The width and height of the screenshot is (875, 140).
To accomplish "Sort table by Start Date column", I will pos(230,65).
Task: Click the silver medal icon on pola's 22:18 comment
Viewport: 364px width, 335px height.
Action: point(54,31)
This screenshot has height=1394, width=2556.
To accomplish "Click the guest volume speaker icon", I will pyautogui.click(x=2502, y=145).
--
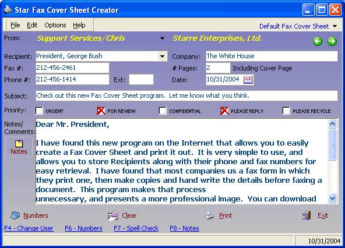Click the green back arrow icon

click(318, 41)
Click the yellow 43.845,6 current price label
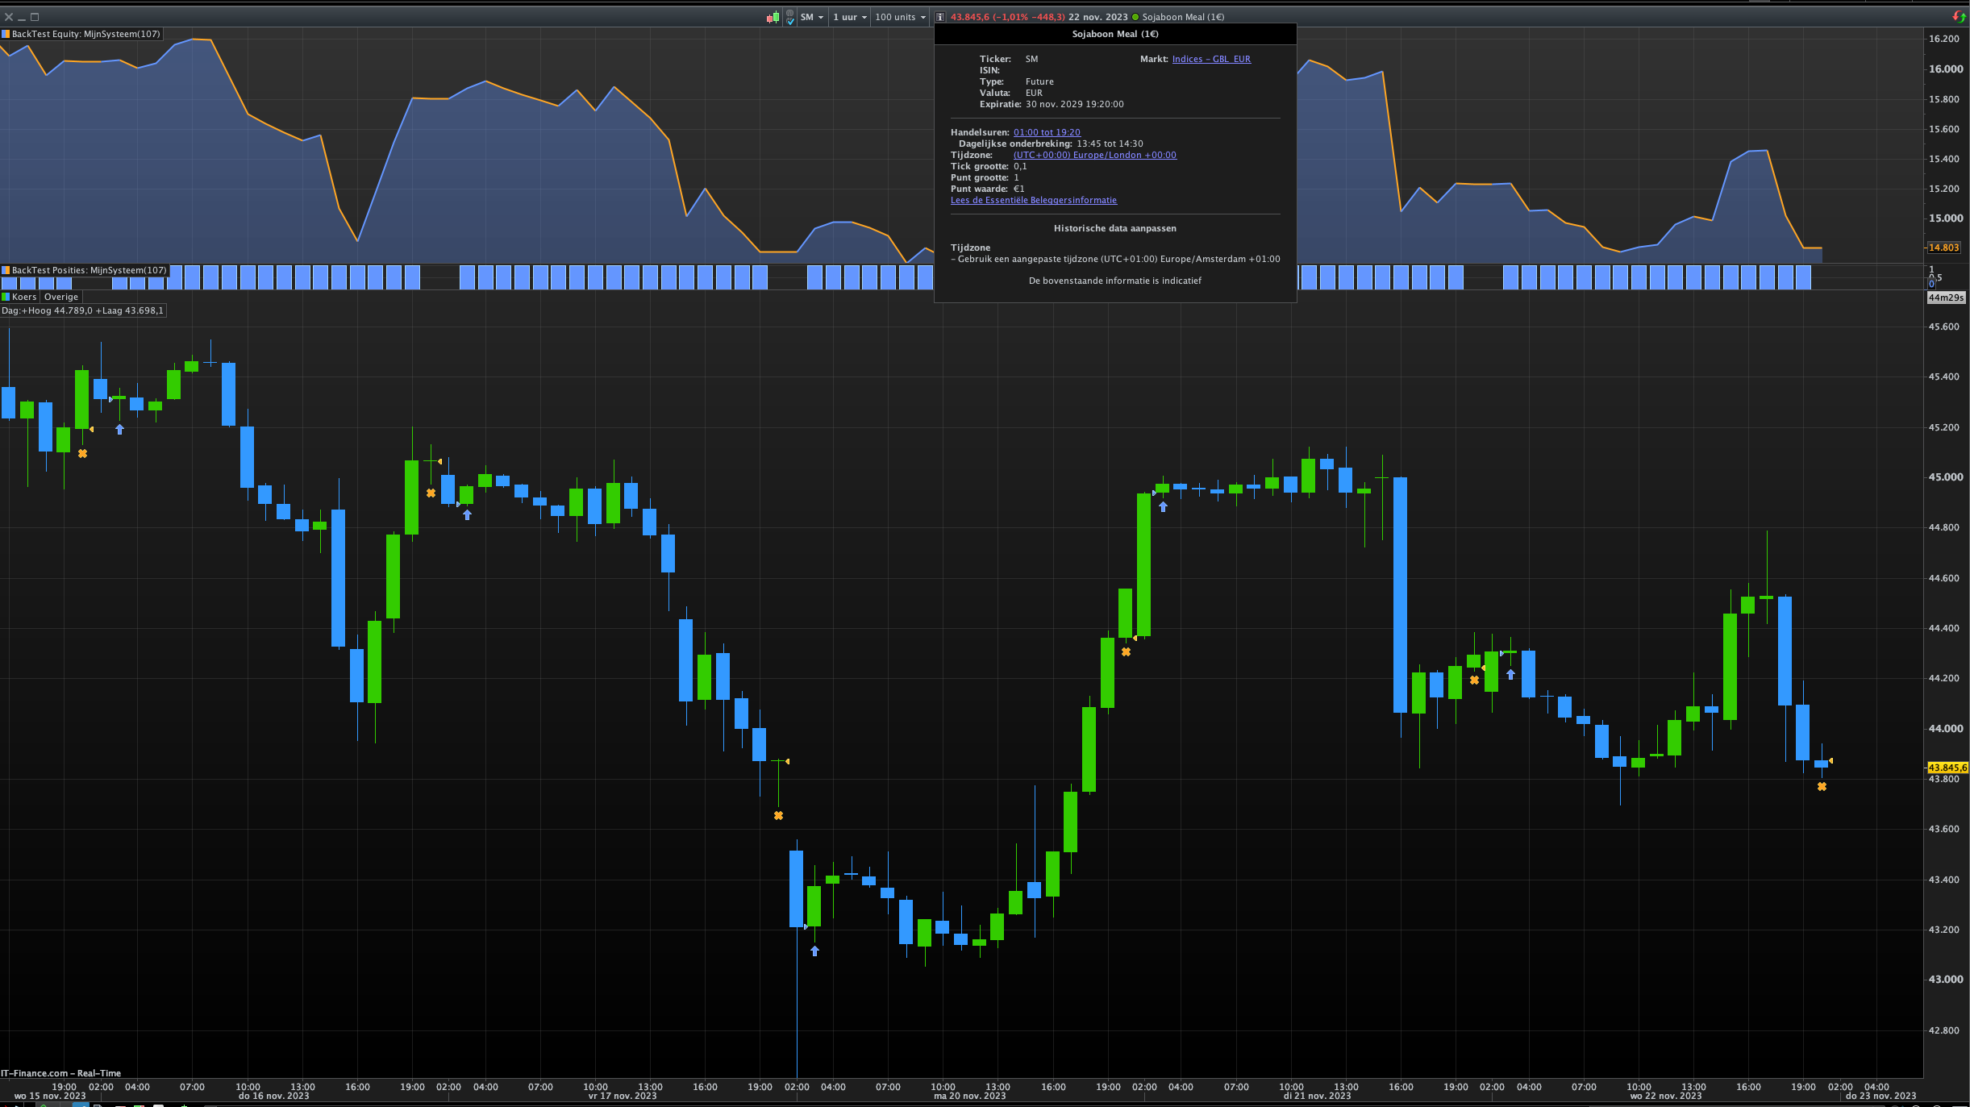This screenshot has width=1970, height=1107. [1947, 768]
---
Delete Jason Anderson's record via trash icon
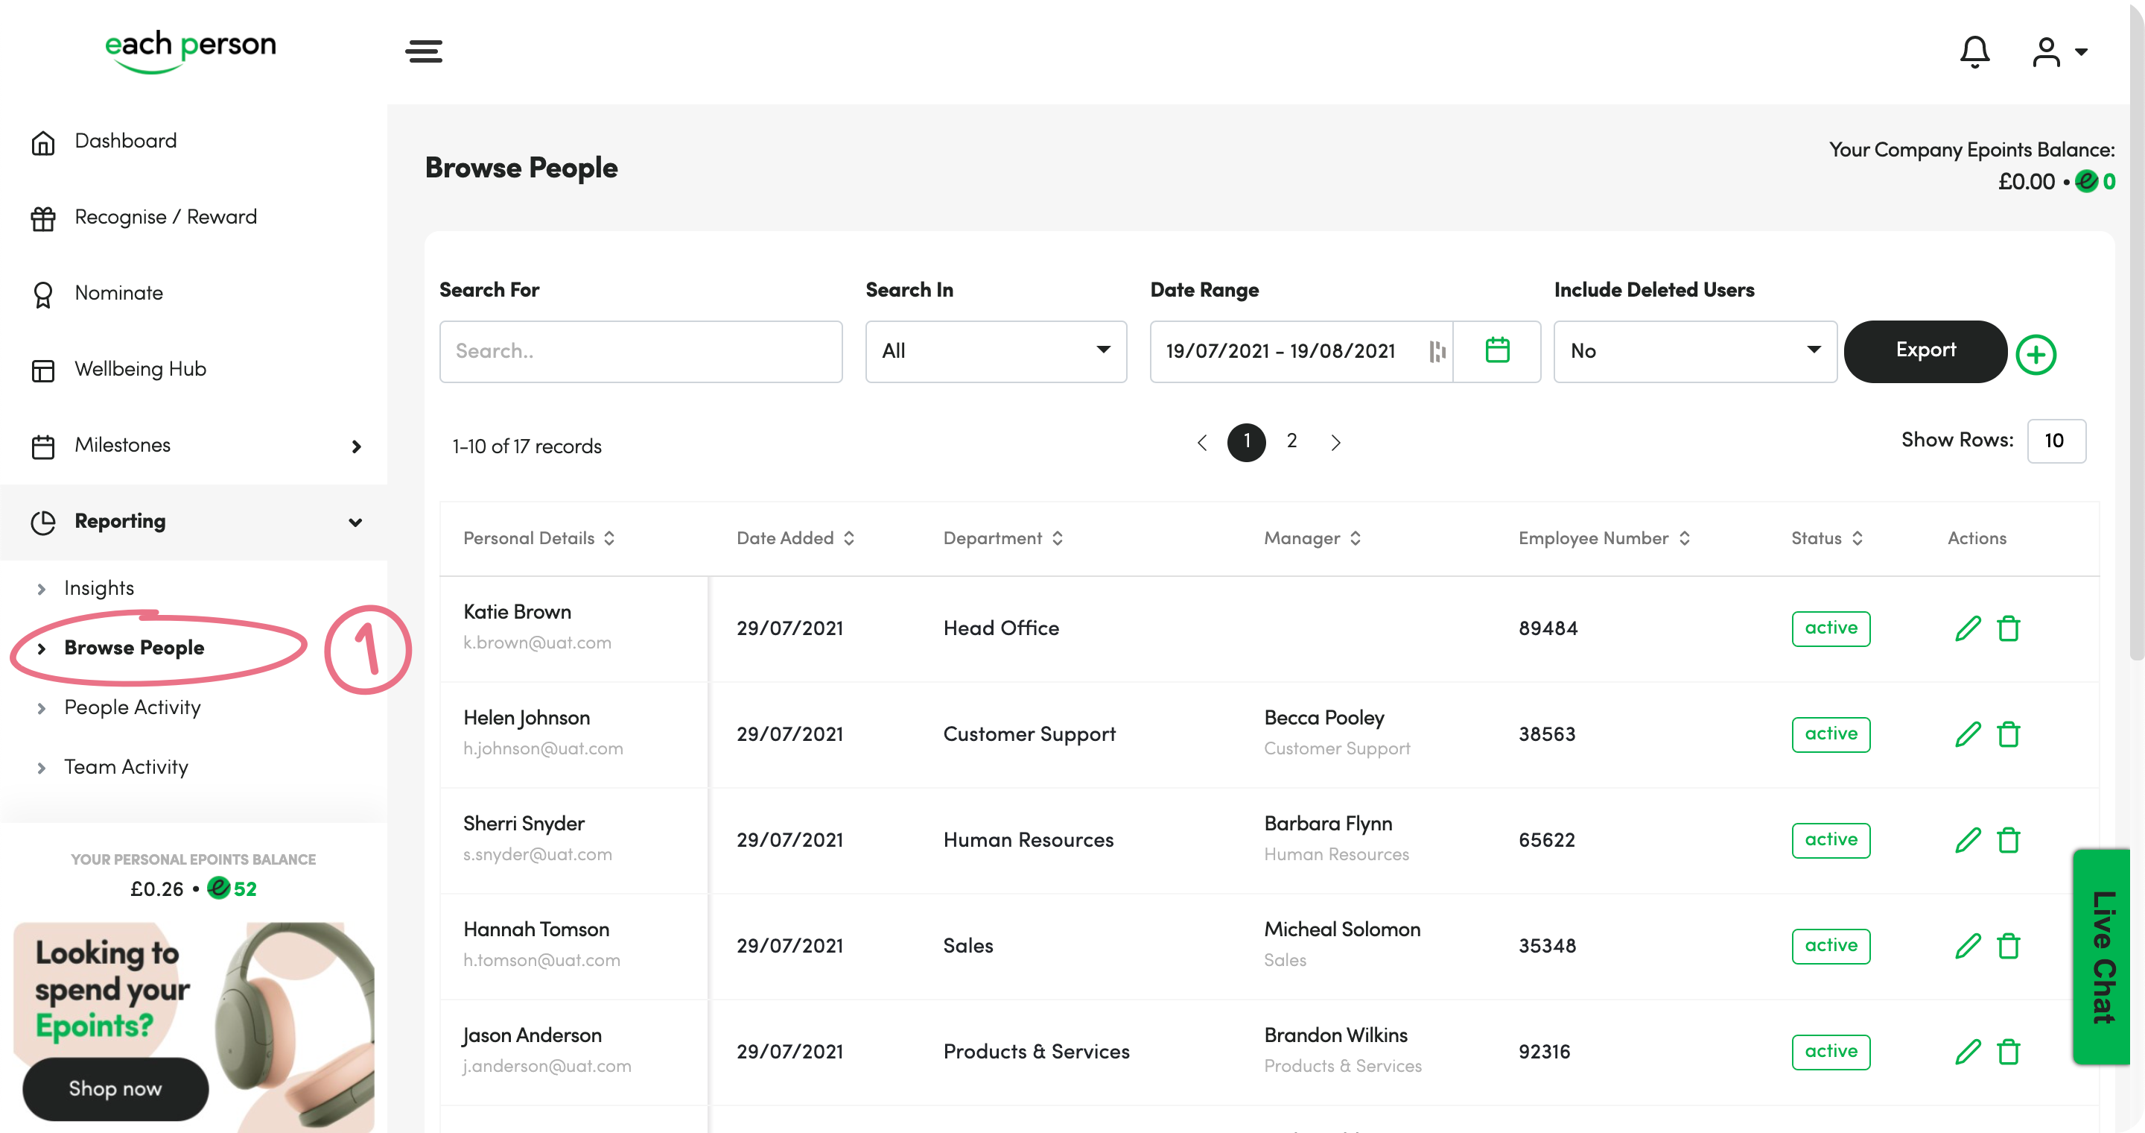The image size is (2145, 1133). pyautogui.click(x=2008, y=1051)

Exercise prompt | Rewrite the material from the line containing "This screenshot has height=1394, width=2556." through the line containing "will pyautogui.click(x=2502, y=145).", changing "speaker icon" to "mute button" and leaving everything else as it is.

Written solution |
This screenshot has height=1394, width=2556.
To accomplish "Click the guest volume mute button", I will pyautogui.click(x=2502, y=145).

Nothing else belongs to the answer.